“Our business is in growth mode”
Says Kelly McCarthy, CEO of Genesis Integration, “and when we tried to get data from the CRM program, the project management system and accounting system to get a clear view of the business, I couldn’t trust the numbers.”
When a building is being built that requires audio/visual set ups, Genesis Integration does the design and install. Genesis is a construction company that knows audio/visual.
Although the three systems Genesis used were linked, too much time was spent managing three databases. The information was not linked in terms of timing. Data was entered at various times of the month depending on the system or the data. This meant that data was old. Genesis couldn’t make real time decisions to tighten up cash flow, look at trends and do forecasting. Key Performance Indicators (KPIs) were nonexistent because of poorly organized and recorded data.
Many companies when faced with this challenge, rely on an accounting system to provide KPI information. But when you are run a service business that must also deliver hardware as part of the service, an accounting system is only a snapshot in time of what is going on in the business. It just records history. For a business to make business decisions, McCarthy needed a snapshot in real time of what is going on in the business.
When you work in 3 divergent databases, it’s like using a paper and pencil,” said McCarthy. “You write it down and then erase it if you don’t like what comes out the other end because it does not reflect reality.
Solving the Problem
Genesis knew they needed to make a change and find a single platform to manage all of the key components of the business. The challenge was to find something in the market what would work. This process would be the single largest risk to the business. “We wanted to have much tighter process control,” said McCarthy. “But we found that you can’t do process control work until you solve the software problem. Get the tools and then put processes around them.”
The Solution
After an exhaustive search that included big names, the company thought the solution was a software as a service (SaaS) product from Europe that was gaining momentum in the industry. After reviewing the product and conducting due diligence, they went to visit a company using it. Management was happy but the users were unhappy.

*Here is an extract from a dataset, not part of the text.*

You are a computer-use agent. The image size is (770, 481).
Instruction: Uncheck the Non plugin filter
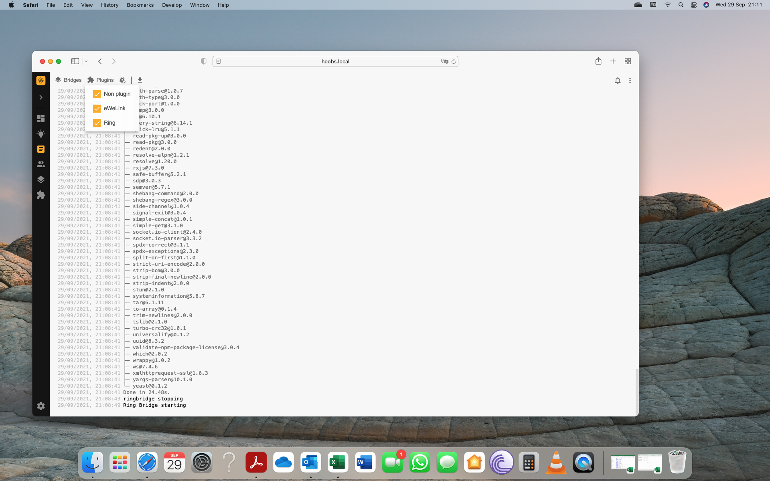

The base for the program was built in Europe for another vertical market and the software firm had attempted to make changes for the integrator market. The product was not North Americanized and had no solid US support. So Genesis went back to the management team and started asking people in their industry what they were using and how that was working for them. That is when Genesis discovered Solutions360 and their delivery of a single platform to run the entire business. This lead to full day requirement sessions and reviews and after continually “peeling back the onion” Genesis was convinced that one system that could handle sales, project management, project accounting and service dispatch, was the way to go. Plus, they would have a team dedicated to helping set up the system and import data, something that SaaS companies are weak on.
Conclusion
“We thought we were getting good, accurate information before, but we were not,” says Genesis CEO, Kelly McCarthy. “Now we are. This difference has translated itself into much better cash flow management, we cut our accounting department in half in six months, and we are seeing efficiencies in places we could not have predicted.
“Now we recognize revenue in actual real time. When a piece goes out the door it hits the P&L statement almost instantly”.

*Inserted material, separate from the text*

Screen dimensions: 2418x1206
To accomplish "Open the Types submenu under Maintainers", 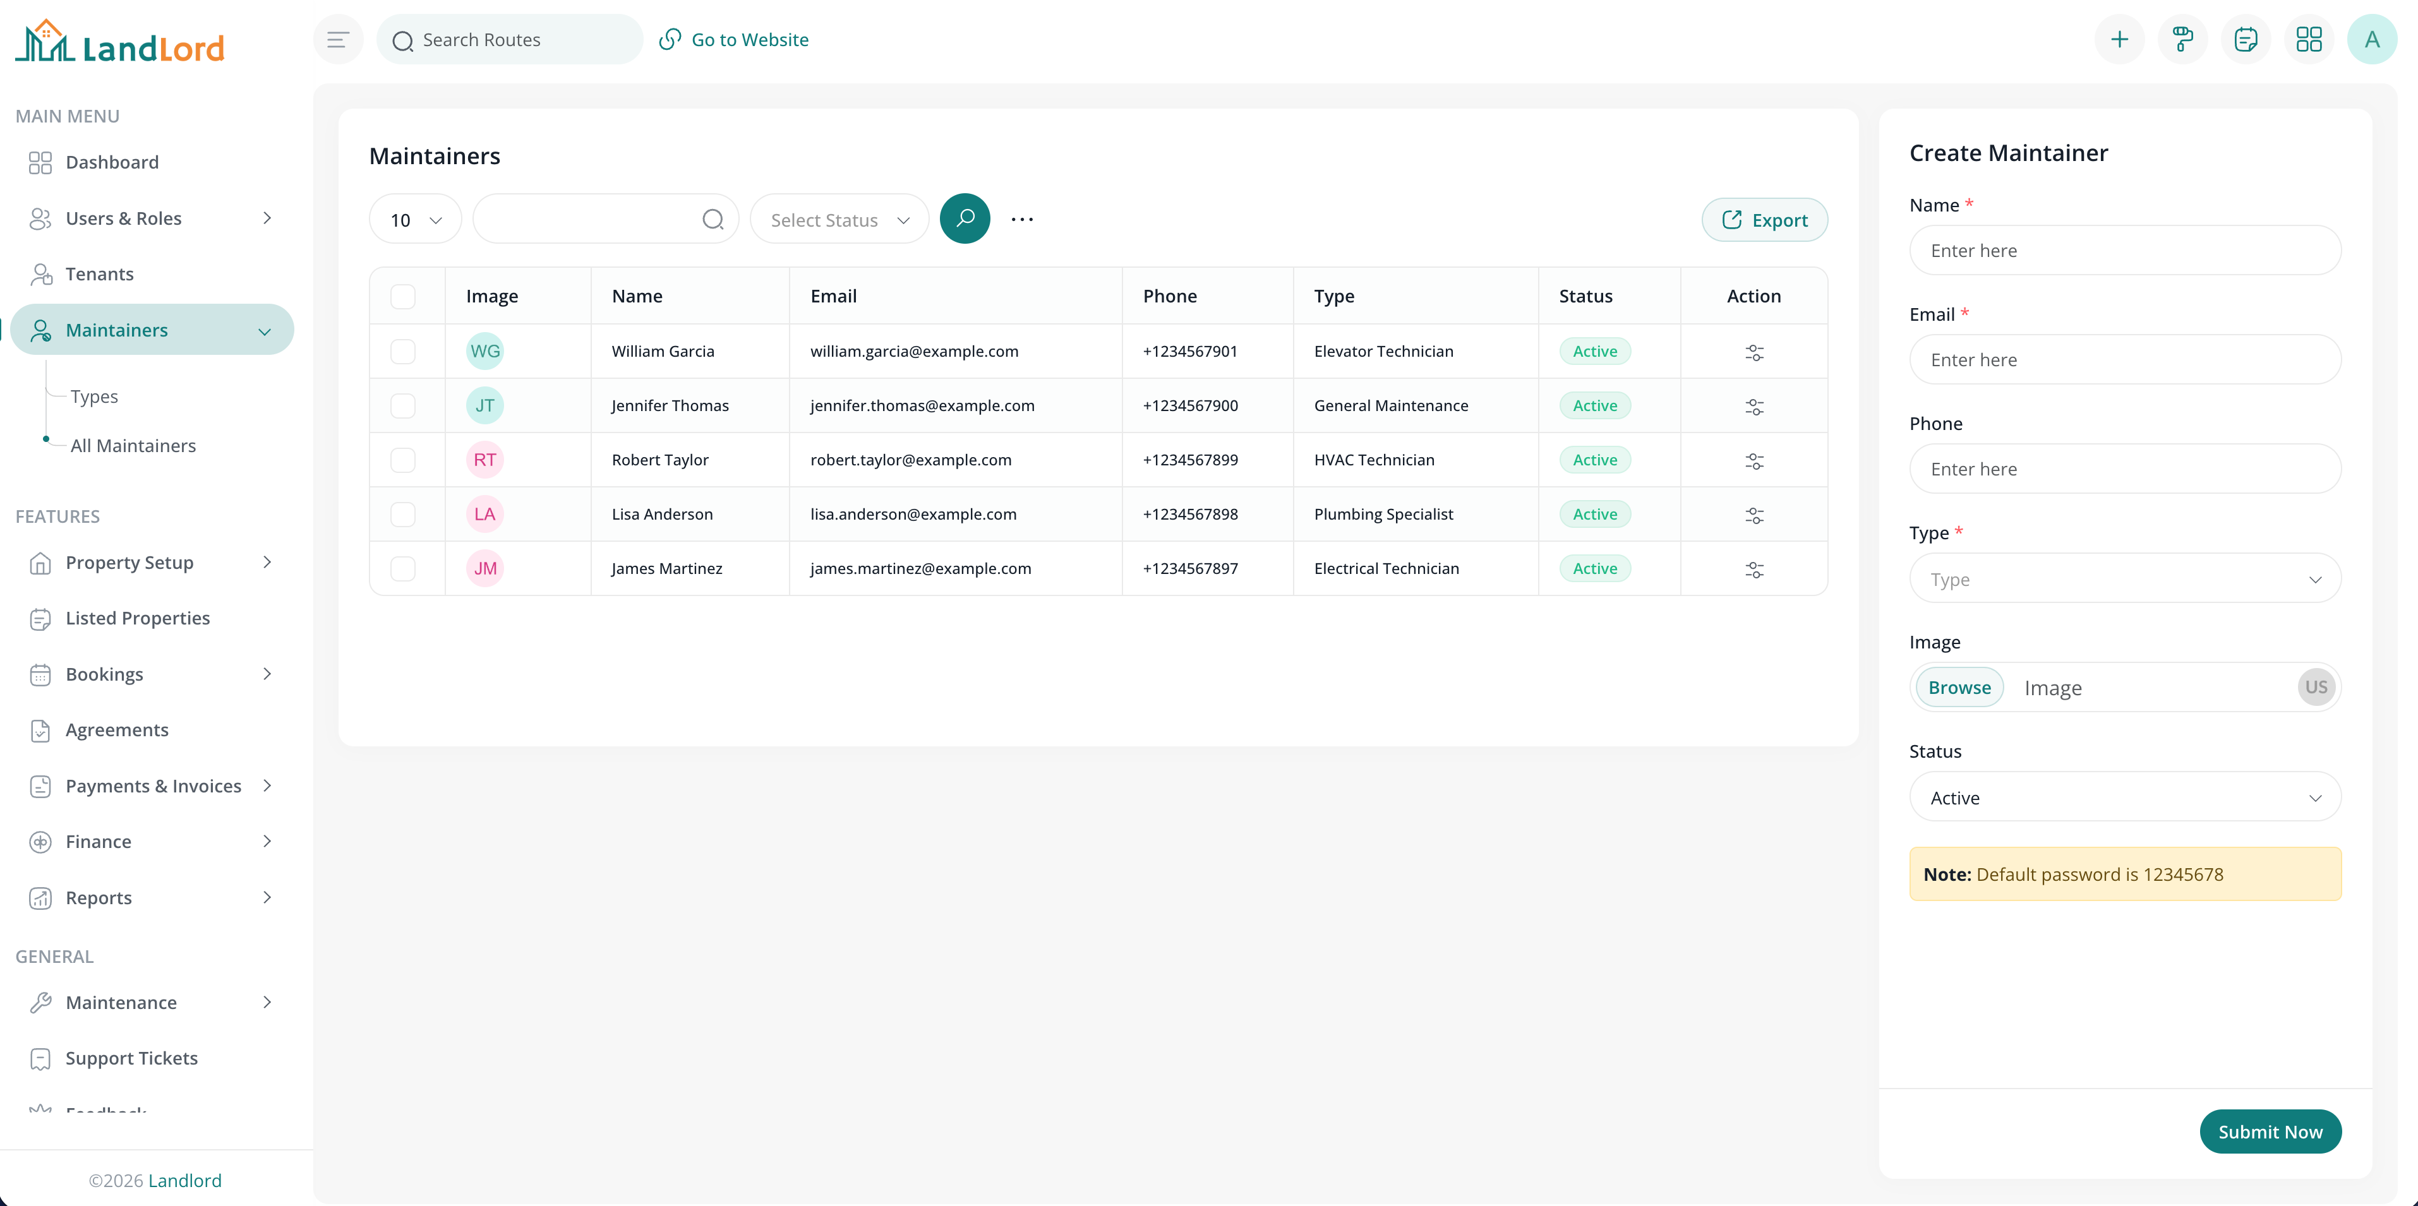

Having one bucket to draw from creates incredible opportunity to get necessary information in very creative forms. The system also has a document management component. We hope to be paperless within six months. There are a bunch of other aspects too numerous to name like project management via the web, blackberry integration for technicians, GPS integration for service calls, etc.
The Results
“It was an integral part of enabling our growth last year with an 80% increase in revenues while using $1.5M less cash to do so. Enough said; this investment has paid for itself many times over.”